GenIText will become distributable as a CLI tool once package is ready for testing across systems. Please support in any way you see fit!

## Table of Contents
- [Installation](#installation)
- [Benchmarks](#benchmarks)
- [Use-cases](#use-cases)

## Benchmarks
| Model         | Auto-Batch Memory Usage | Auto-Batch Seconds per Image | 1 Batch Memory Usage | 1 Batch Seconds per Image |
|--------------|------------------------|-----------------------------|----------------------|-------------------------|
| LLaVA 7B     | 17,978 MB               | 3.25                        | 7,014 MB             | 3.62                    |
| ViT-GPT2 0.27B | 7,570 MB                | 0.08                        | 914 MB               | 0.79                    |
| BLIPv2 2.7B  | 13,534 MB               | 0.25                        | 4,590 MB             | 2.53                    |

All models were tested on 502 random image from kaggle dataset found [here](https://www.kaggle.com/datasets/cyanex1702/cyberversecyberpunk-imagesdataset). Images were resized based on their config files and tested on GeForce RTX 4090 Graphics Card with 24 Gb memory.

## Installation
### Base installation
GenIText is available as a Python package and can be installed easily using `pip`. 

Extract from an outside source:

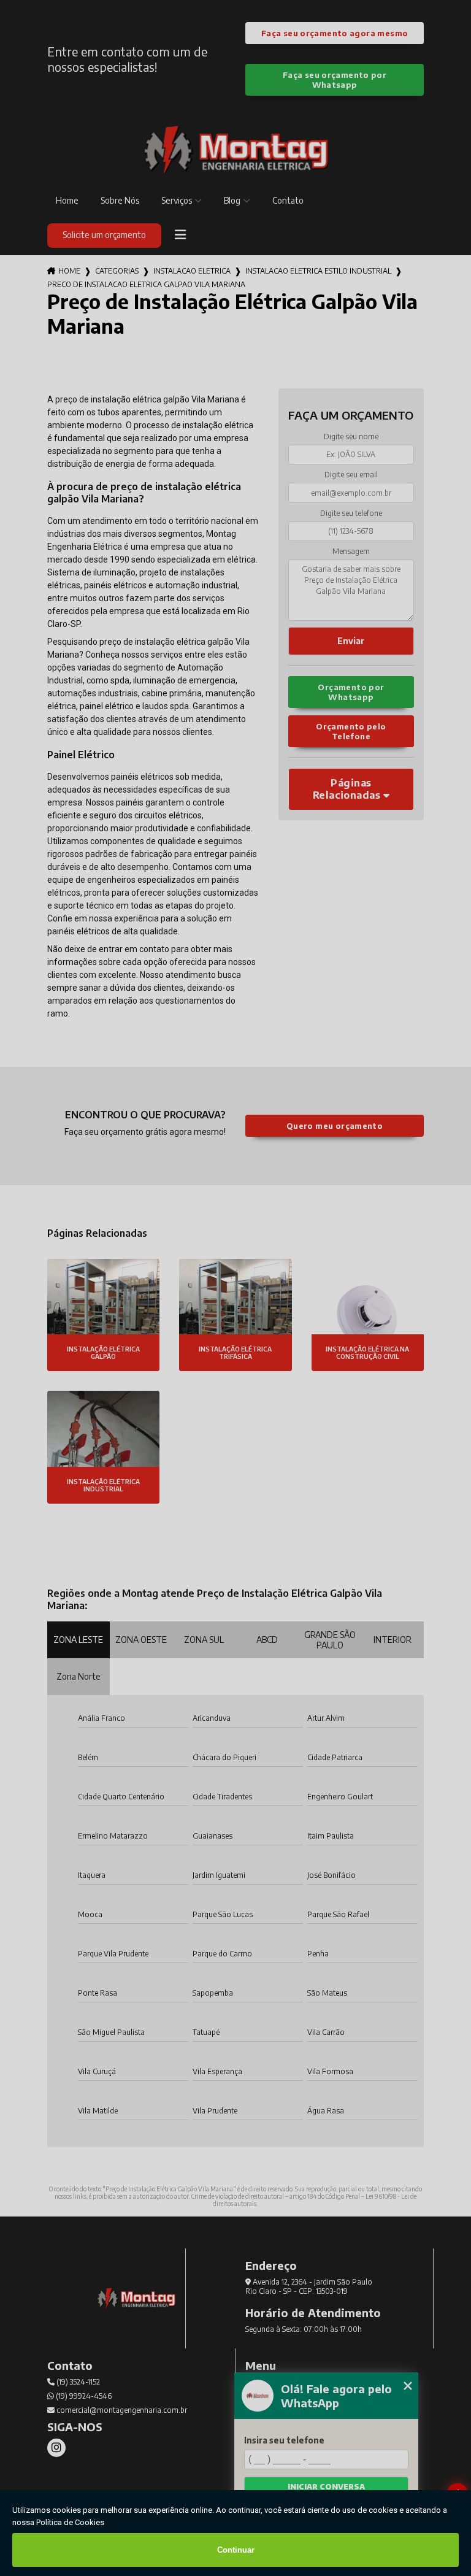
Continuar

To install GenIText, simply run:
```bash
pip install genitext
```
After installation, you can verify that the CLI tool is accessible by running:
```bash 
genitext --help
```
To initiate the CLI tool, run: 
```bash
genitext
```
### Ollama installation
GenIText incorporates LLMs from Ollama to assist with prompt refinement which means ollama has to be available on the device when running `/refine` in the CLI tool. You can download the software for Mac or Windows OS from [here](https://ollama.com/download/). For Linux OS, you can install directly via the following: 
```bash
curl -fsSL https://ollama.com/install.sh | sh
```
After installing, pull the appropriate LLM you want from ollama to use in `/refine`. Currently, the default config is set to `deepseek-r1:7b` since it offers strong performance with its reasoning capabilities while using relatively manageable memory. You can configure the ollama model with `/config <c_model>`

## Use-cases
### Direct Captioning
Currently, GenIText is enabled to run captioning for a selected directory of images. Output formats can be specified for either `json`, `jsonl`, `csv`, or `img&txt`. The `--format` flag defaults to json if none is specified.

An example would be: 
```bash
/caption /path/to/images --model <c_model> --output /path/to/output --format <output_format>
```
### Prompt Refinement for Captioning
GenIText also offers a prompt-refinement tool for image-captioning models. It's recommended to run `/refine` with 5 - 20 images for prompt refinement. Any set beyond 20 images offers diminishing returns at higher compute time. 

An example would be: 
```bash
/refine "<prompt>" /path/to/images "<Context>" --model <c_model>
```
Ollama is incorporated as the main LLM Judge rather than LLM APIs (e.g. OpenAI, Gemini, Anthropic) since it's free and offers sufficient performance for handling prompt refinment. The significant tradeoff is that `/refine` is dependent on local hardware and chosen LLM for compute time, taking 5 - 10 mins for 5 generations of refinment.